## What this task involves
Set down exactly, and only, the lines from the one with "湯沢町 (2) (185, 1473)" to the final line of the entries, both included.

Saved entries
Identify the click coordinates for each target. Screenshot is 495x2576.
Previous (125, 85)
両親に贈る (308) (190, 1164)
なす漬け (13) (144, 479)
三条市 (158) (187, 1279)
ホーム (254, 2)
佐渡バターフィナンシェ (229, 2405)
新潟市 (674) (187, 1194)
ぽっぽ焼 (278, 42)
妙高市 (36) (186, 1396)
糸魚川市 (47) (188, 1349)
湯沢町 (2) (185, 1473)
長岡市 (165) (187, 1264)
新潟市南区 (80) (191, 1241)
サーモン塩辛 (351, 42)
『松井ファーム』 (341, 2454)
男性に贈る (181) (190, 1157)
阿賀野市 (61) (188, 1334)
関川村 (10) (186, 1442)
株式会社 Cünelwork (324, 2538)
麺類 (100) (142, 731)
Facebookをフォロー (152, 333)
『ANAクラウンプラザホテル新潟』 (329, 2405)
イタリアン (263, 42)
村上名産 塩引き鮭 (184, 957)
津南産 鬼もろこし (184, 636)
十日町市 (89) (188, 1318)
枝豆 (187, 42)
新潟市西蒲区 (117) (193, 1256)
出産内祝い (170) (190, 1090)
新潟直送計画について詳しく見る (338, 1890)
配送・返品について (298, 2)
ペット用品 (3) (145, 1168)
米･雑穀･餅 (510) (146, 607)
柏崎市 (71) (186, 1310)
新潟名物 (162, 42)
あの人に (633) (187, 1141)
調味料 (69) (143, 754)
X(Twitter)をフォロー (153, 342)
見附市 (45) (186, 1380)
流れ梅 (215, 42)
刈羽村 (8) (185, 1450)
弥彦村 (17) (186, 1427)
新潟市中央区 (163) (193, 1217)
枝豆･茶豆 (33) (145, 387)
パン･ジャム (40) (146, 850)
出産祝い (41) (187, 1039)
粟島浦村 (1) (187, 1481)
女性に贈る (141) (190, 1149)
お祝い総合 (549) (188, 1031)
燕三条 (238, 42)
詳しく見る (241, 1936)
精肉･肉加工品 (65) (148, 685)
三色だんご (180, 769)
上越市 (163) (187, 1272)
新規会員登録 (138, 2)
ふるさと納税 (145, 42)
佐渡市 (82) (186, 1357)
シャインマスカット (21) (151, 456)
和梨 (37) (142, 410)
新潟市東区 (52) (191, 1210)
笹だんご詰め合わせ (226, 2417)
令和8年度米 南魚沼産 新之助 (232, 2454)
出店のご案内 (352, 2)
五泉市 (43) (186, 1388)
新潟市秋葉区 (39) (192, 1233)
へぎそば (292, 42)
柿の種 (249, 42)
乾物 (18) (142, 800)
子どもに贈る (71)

## Output
湯沢町 (2) (185, 1473)
長岡市 (165) (187, 1264)
新潟市南区 (80) (191, 1241)
サーモン塩辛 (351, 42)
『松井ファーム』 (341, 2454)
男性に贈る (181) (190, 1157)
阿賀野市 (61) (188, 1334)
関川村 (10) (186, 1442)
株式会社 Cünelwork (324, 2538)
麺類 (100) (142, 731)
Facebookをフォロー (152, 333)
『ANAクラウンプラザホテル新潟』 (329, 2405)
イタリアン (263, 42)
村上名産 塩引き鮭 (184, 957)
津南産 鬼もろこし (184, 636)
十日町市 (89) (188, 1318)
枝豆 (187, 42)
新潟市西蒲区 (117) (193, 1256)
出産内祝い (170) (190, 1090)
新潟直送計画について詳しく見る (338, 1890)
配送・返品について (298, 2)
ペット用品 (3) (145, 1168)
米･雑穀･餅 (510) (146, 607)
柏崎市 (71) (186, 1310)
新潟名物 (162, 42)
あの人に (633) (187, 1141)
調味料 (69) (143, 754)
X(Twitter)をフォロー (153, 342)
見附市 (45) (186, 1380)
流れ梅 (215, 42)
刈羽村 (8) (185, 1450)
弥彦村 (17) (186, 1427)
新潟市中央区 (163) (193, 1217)
枝豆･茶豆 (33) (145, 387)
パン･ジャム (40) (146, 850)
出産祝い (41) (187, 1039)
粟島浦村 (1) (187, 1481)
女性に贈る (141) (190, 1149)
お祝い総合 (549) (188, 1031)
燕三条 (238, 42)
詳しく見る (241, 1936)
精肉･肉加工品 (65) (148, 685)
三色だんご (180, 769)
上越市 (163) (187, 1272)
新規会員登録 (138, 2)
ふるさと納税 (145, 42)
佐渡市 (82) (186, 1357)
シャインマスカット (21) (151, 456)
和梨 (37) (142, 410)
新潟市東区 (52) (191, 1210)
笹だんご詰め合わせ (226, 2417)
令和8年度米 南魚沼産 新之助 (232, 2454)
出店のご案内 (352, 2)
五泉市 (43) (186, 1388)
新潟市秋葉区 (39) (192, 1233)
へぎそば (292, 42)
柿の種 (249, 42)
乾物 (18) (142, 800)
子どもに贈る (71)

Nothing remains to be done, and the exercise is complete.